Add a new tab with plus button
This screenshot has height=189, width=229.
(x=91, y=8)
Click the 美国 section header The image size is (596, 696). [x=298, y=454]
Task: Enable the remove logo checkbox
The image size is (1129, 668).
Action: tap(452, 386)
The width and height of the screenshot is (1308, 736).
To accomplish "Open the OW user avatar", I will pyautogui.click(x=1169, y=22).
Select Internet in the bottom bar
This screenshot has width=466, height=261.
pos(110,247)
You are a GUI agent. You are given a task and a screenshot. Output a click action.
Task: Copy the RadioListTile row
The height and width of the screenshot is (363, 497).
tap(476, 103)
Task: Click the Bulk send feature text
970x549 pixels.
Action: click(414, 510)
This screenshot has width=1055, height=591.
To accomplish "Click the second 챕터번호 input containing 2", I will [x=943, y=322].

* * *

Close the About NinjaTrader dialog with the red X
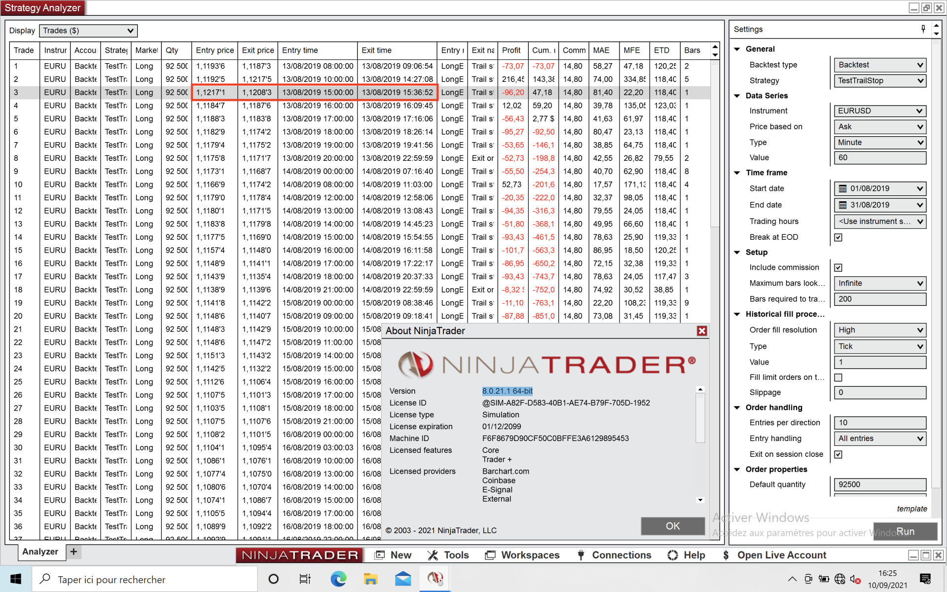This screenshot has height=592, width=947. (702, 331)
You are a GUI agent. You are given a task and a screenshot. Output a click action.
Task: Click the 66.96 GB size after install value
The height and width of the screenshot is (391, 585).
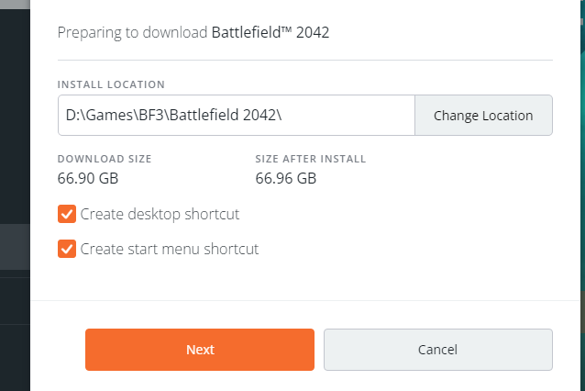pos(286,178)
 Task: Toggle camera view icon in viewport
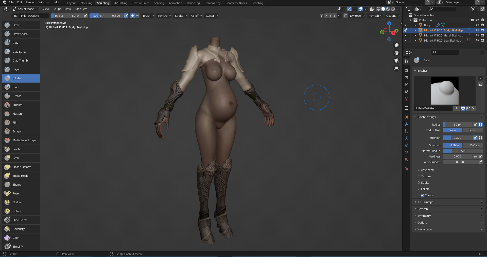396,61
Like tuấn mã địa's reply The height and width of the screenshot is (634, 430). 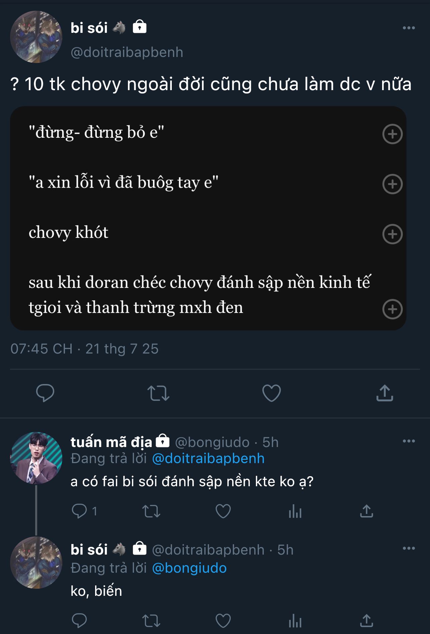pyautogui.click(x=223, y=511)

* * *

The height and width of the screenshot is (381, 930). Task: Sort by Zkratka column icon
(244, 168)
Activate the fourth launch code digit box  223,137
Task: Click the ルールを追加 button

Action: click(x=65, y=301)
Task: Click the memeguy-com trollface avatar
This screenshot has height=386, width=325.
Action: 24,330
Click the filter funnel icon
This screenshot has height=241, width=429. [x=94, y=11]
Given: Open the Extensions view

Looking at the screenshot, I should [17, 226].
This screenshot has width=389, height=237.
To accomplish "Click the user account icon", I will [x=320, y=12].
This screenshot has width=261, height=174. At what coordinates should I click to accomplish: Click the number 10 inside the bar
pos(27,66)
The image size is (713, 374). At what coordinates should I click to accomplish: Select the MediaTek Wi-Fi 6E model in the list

* * *

TASK OBJECTIVE:
Output everything from the line containing "This screenshot has width=261, height=174." down to the line containing "The image size is (713, 374)." as a Markdown table with the columns No. and Line, numbering each row and leaving out blank lines.

SOLUTION TO THIS TASK:
| No. | Line |
|---|---|
| 1 | This screenshot has width=261, height=174. At what coordinates should I click to accomplish: Click the number 10 inside the bar |
| 2 | pos(27,66) |
| 3 | The image size is (713, 374). At what coordinates should I click to accomplish: Select the MediaTek Wi-Fi 6E model in the list |